I also bring up how upsetting it was when A suddenly came back to group, unannounced, after Christmas, in a severe crisis and just before she was going to check into the psych ward. That meeting was all about her crisis, naturally. I was completely unprepared for this, and it had nothing at all to do with what had been happening in the group that year to that point. And though we are supposed to be free to say our honest responses and feelings, no one admitted how very upsetting this session was for them. For my part, I’d be too afraid I’d make A’s crisis worse with any negativity at all. Since she has a history of suicide attempts and self-harm, the consequences of upsetting her seemed too severe for honesty to prevail.
Ron doesn’t say anything about this. I wonder if he’s changed his mind about the wisdom of bringing A back to the group, but he doesn’t say. He’d probably never admit something like that.
I’m trying to feel that Ron at least appreciates how I feel about being the target of so much anger at once. I ask him whether he’s ever been in a situation where the majority of a group was openly angry with him.
To my surprise, he says yes. He tells me about an experience he had in his own group therapy, though without details. That the group leader actually stood up and screamed at him, and then later apologized. That the group rallied around the group leader, probably as that seemed safe for them, and that it took two years to work out his issues with the group.
I ask if that time where the leader yelled had been the last group session, how would he have felt. He says that would have been difficult. However he doesn’t think the situation is the same as my situation.
In any case, I feel more hopeful hearing his story. I tell Ron I feel better, because the situation with group made me feel like such a loser. He says that’s a problem. I say yeah, I don’t have self-esteem. He says it’s more than that – I’m not an ally for myself. I can see that – when someone is angry with you, if you can internally not abandon yourself, you’ll do better. It’s just that this is very very hard to do. For me anyway.

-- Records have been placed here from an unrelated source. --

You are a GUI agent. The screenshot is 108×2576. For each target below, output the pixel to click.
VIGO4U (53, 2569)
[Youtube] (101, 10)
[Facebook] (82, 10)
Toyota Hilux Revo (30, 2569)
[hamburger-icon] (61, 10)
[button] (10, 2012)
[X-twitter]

If people are angry with me, I feel at at fault.
Ron asks whether I think my feelings about group are coming from something else in my life. I say probably – that’s the point of group therapy. Ron nods. However I don’t get very far trying to find what this relates to. I mention my father’s birthday, and how maybe it’s about my family somehow.

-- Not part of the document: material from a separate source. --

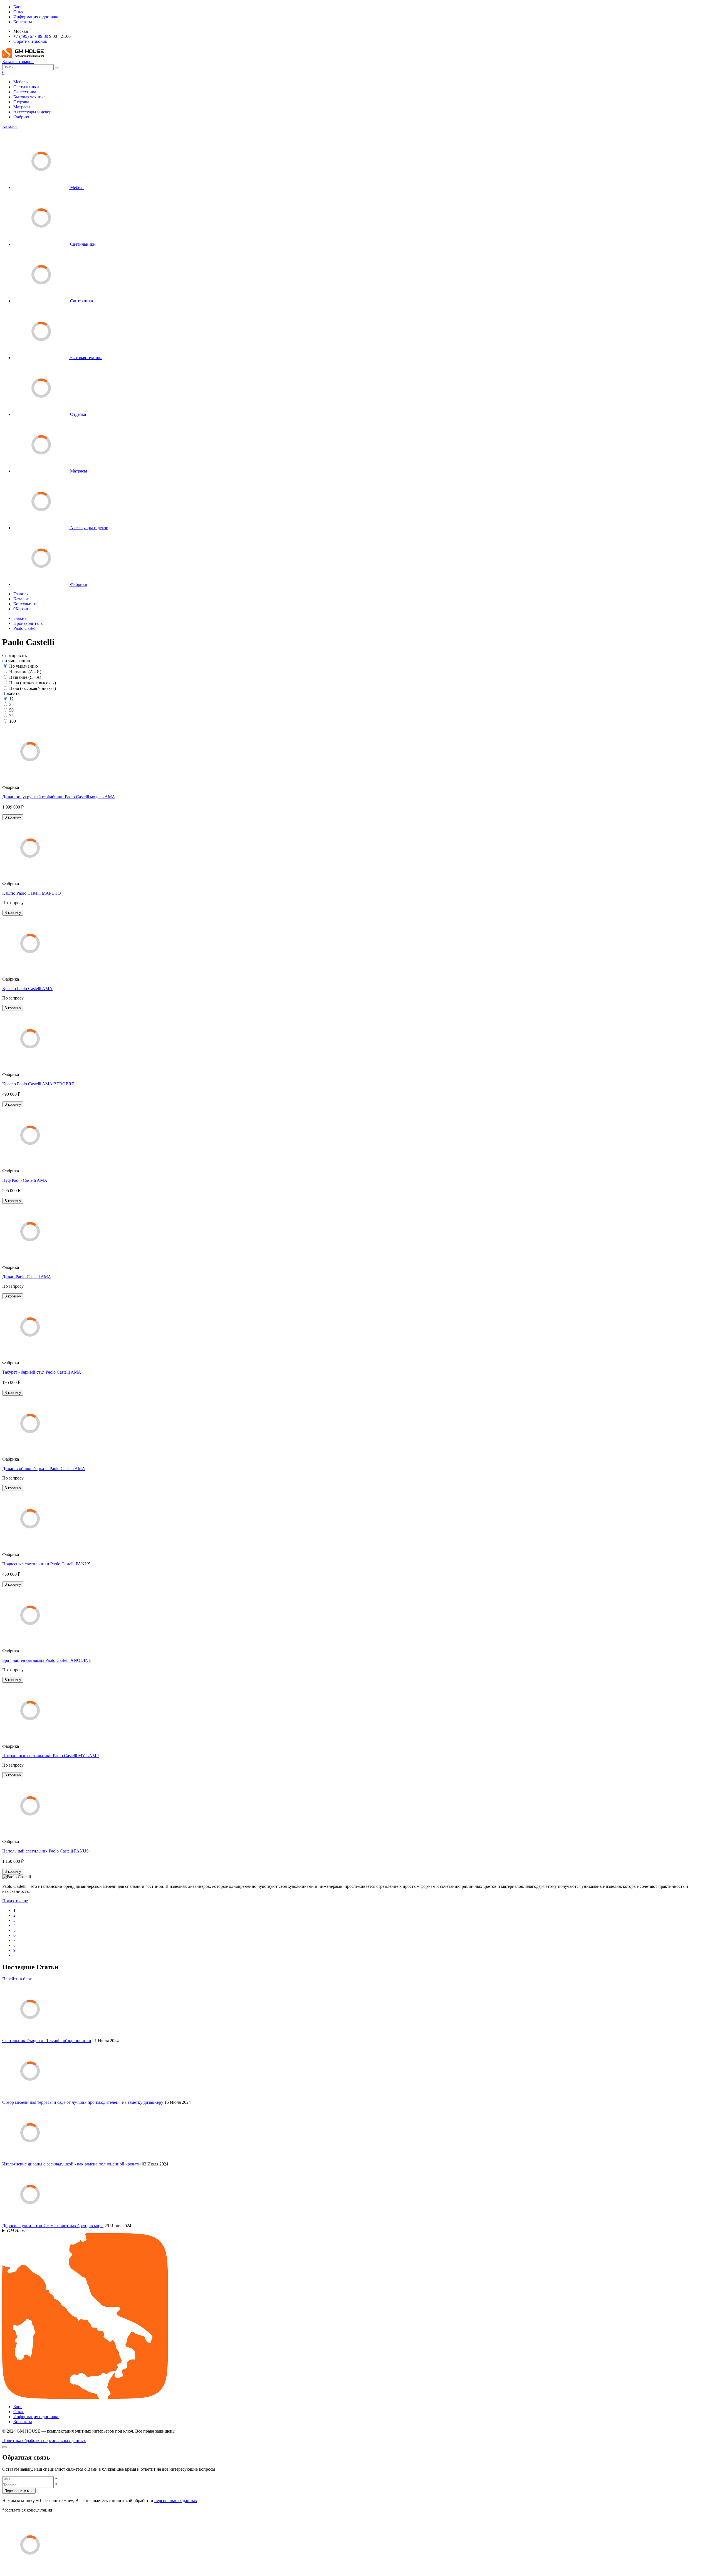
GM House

That’s about all I can remember. With fifteen minutes left, I do a bit of parts. I can see Ron thinks I’m changing the subject. Maybe. But I don’t feel I can’t bear the loneliness if parts don’t get any time with Ron at all. They seem to be clamouring to speak.
Then for the last minute or so, we just sit. I’ve timed things carefully, as I don’t want to get ‘thrown out’.

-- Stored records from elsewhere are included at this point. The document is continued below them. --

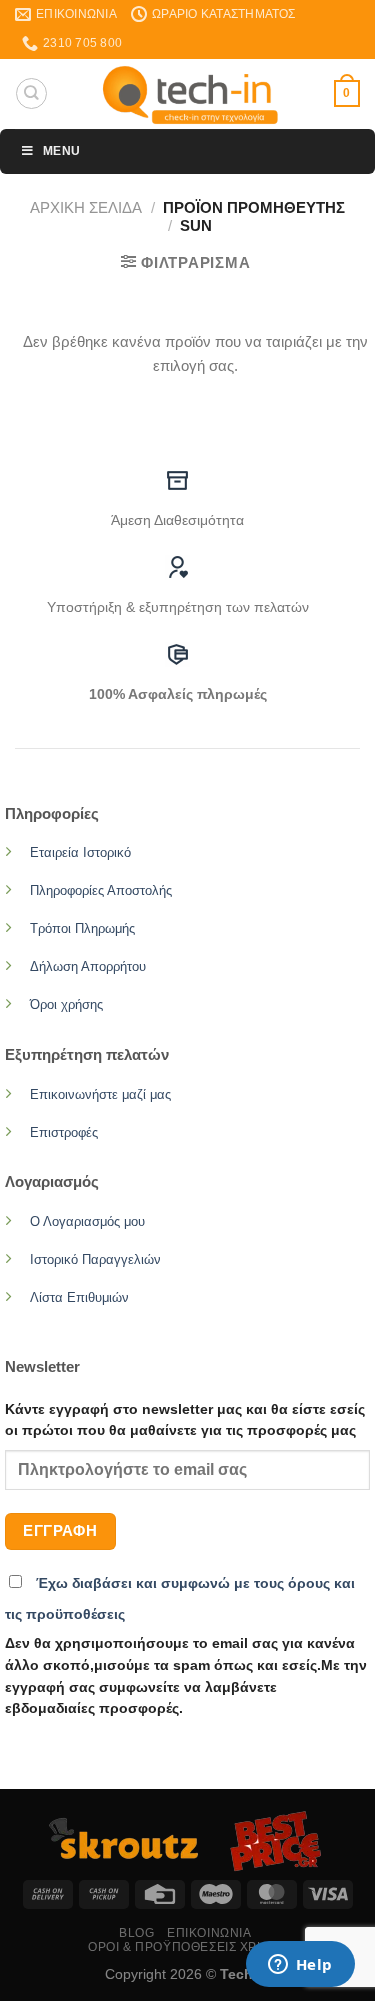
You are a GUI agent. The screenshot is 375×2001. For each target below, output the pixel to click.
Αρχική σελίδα (86, 207)
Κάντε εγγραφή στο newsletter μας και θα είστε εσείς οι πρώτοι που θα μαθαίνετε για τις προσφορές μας (185, 1420)
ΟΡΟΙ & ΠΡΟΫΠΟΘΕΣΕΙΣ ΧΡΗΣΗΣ (189, 1947)
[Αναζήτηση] (31, 93)
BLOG (136, 1933)
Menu (61, 151)
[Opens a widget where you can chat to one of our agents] (300, 1966)
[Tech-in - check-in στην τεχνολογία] (191, 94)
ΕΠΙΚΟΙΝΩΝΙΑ (209, 1933)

For the rest of the day, I feel better, especially because of the story Ron told me of his own experience. Partly, I feel so at fault and bad about what happened in group and how people ‘didn’t like me’. When I see something similar happened to Ron also, and he feels OK about it, it cheers me up.
Then over the weekend, until now, I’m back to being mad. It’s a kind of huge anxiety. I feel completely unconnected to Ron. Kind of as if he’d died, but without my needing to grieve, since I know really he’s alive.
I spent some time journalling about what happened in group, and about each person’s motivations and issues as I understood them. I ended feeling I understood why they acted as they did, given who they were, and I could see it was mostly not about me.
But I’m left with little understanding of Ron’s actions or inaction. And unfortunately he is the most important person to me. Perhaps he just lost sympathy for me those last few sessions. I can see how that can happen. We have been getting along so well these last months, where I’ve been experiencing him as supportive and concerned, so it’s sad to plunge back into these feelings from the group.